252 km. 2 juillet 1952

- Un Tour particulièrement éprouvant
Les commentateurs sont unanimes pour déclarer qu’il s’agit d’un des Tours les plus difficiles depuis la guerre. Lisons Pierre Chany : « A la chaleur qui sévit depuis le départ, il faut ajouter les difficultés offertes par des parcours, différents dans leurs aspects, mais toujours déprimants. Dans l’Ouest, c’étaient de petites côtes du genre « casse-pattes » qui se succédaient à un rythme endiablé ; dans le Nord, les pavés de « l’enfer », et maintenant les cols vosgiens (Grosse-Pierre ; Bussang ; Ballon d’Alsace ; Hunsrück et Amic). Bref, la plupart accusent la fatigue et les abandons se multiplient. »
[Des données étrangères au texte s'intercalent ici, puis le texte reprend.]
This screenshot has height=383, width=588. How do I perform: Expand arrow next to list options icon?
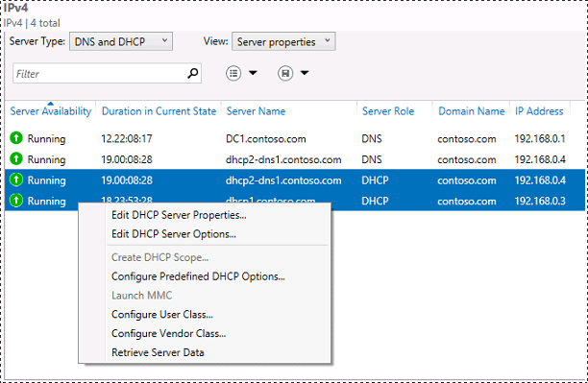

Il y en aura 8 aujourd’hui. Citons parmi les plus marquants celui de Vanderstockt, 5ème du général ce matin ou celui, consécutif à sa chute dans le Ballon, de Marcel Dussault. Le coureur du Nord-Est - Centre, évanoui, saignait de l’oreille. On a, un moment, craint le pire avant que des nouvelles rassurantes ne parviennent de l’hôpital.

-  « J’aime Gem » (Jacques Goddet)
A 123 km de l’arrivée, Raphaël Geminiani se lance dans une offensive dont il a le secret. Il rattrape l’espagnol José Pérez, en tête depuis le col de la Grosse-Pierre (km 105) puis l’abandonne alors que le pauvre a crevé. En haut du Hunsrück, Gem possède 9’25’’ d’avance sur un peloton amorphe. Seul Bartali a manifesté de l’impatience alors que Coppi a laissé l’écart s’accroître. Faut-il se souvenir que, toute l’année, Geminiani et Coppi font partie de l’équipe Bianchi ? Toujours est-il que la plaisanterie a assez duré et qu’il est temps de colmater quelque peu la brèche. A Mulhouse, le Clermontois ne termine plus qu’avec 5’19’’ d’avance sur 16 hommes.
Robic qui a crevé dans le Ballon d’Alsace, passe la ligne avec 10’26’’ de retard.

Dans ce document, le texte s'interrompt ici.